The exhibition features nuts and handcrafts of Jammu and Kashmir to handmade garments from Uttar Pradesh, West Bengal and Madhya Pradesh, handicraft items from all over India and electronic goods of the best brands in the country. There are special stalls organised by different ladies groups, convicts and much more. The exhibition also featured carpets of Iran and some stalls from Pakistan till 2011. But due to diplomatic reasons they will not be available from 2012. Hyderabadi haleem is sold by Hyderabadi restaurant Pista House at the exhibition.

There are three entry points: Gate No. 1 (Gandhi Bhavan Gate), Gate No. 2 (Ajanta Gate), Gate No. 3 (Goshamahal Gate). The Ajanta Gate is the main entrance and the biggest.

==Entry and parking==
For entry to the exhibition, ₹40 is charged per head. As of 2025, the entry ticket is ₹50 per head.

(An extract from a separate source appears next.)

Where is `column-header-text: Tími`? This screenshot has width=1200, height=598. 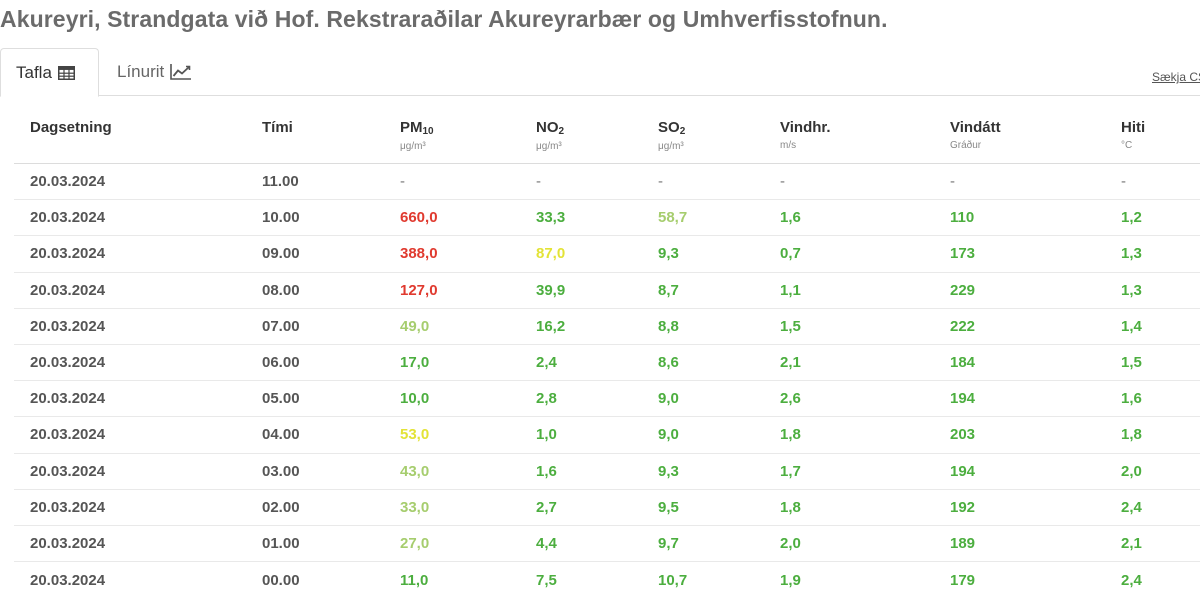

From 2012, car parking is provided with fixed ₹500 as fee for four-wheelers and ₹200 for two-wheelers. Besides, there is a lot of parking space inside the exhibition grounds. Vehicles are allowed entry until 4 pm. Another official parking space has been identified on the premises of Government Junior College, Nampally (opposite Gandhi Bhavan) Still there are incidents of duping people in name of car parking. The miscreants who have leased out the open grounds near the exhibition charge ₹500 for a four-wheeler and ₹200 for a two-wheeler.

==Surveillance==

75 CCTVs, a three-tier security system has been put in place while door-frame-metal detectors have been installed at the three entry locations. Apart from these, watch and ward are on duty till 9 pm everyday during the exhibition. Live video streaming of the Numaish with the help of two tilt and zoom cameras is posted on the internet. From 2012, Geographical Information System (GIS) has been used to allot the stalls based on the availability of the space in the grounds.

== Revenue ==

In 2011, about 2.1 million people visited the exhibition and the society collected a revenue of ₹130 million.

==Cultural programmes==

Several cultural programmes are conducted in the Exhibition Club during the 46-day period that include classical and popular musical concerts, magic shows, mushaira (poetry) etc. In recent times Bollywood and Tollywood artists have also performed during the Numaish.

The 75th edition of the Numaish inaugurated on 1 January 2015 saw many special programmes in Telugu and Urdu including performances by Tollywood artists as well as special ghazal programmes and comedy programmes that have been attended in large numbers by visitors. The newly renovated club hall was the venue for a special tribute to Legendary poets of Urdu performed by top ghazal singers of Hyderabad. This was a rare occasion where so many well known ghazal singers got together and performed on the same stage. Some of the poets whose ghazals were presented are Ghalib, Iqbal, Mir Taqi Mir, Faiz Ahmed Faiz, Ibn-E-Insha and more.

Games will be available from 6 pm onwards.

Padma Bhushan awardee S. P. Balasubrahmanyam was felicitated by the Exhibition Society on 8 February 2015 in a programme arranged by the society's club and reception sub-committee. The president of the society, Eatala Rajender, Telangana minister for finance, did the honours along with the other office bearers of the society. S. P. Balasubrahmanyam spoke and praised the services being rendered by the Exhibition Society. He also performed a few of his numbers along with a number of other Telugu film industry singers who came and performed as a tribute to Balu Sir (as he is fondly addressed).

==Transport==
Numaish Exhibition Grounds can be reached from Gandhi Bhavan metro station and Nampally Metro Station.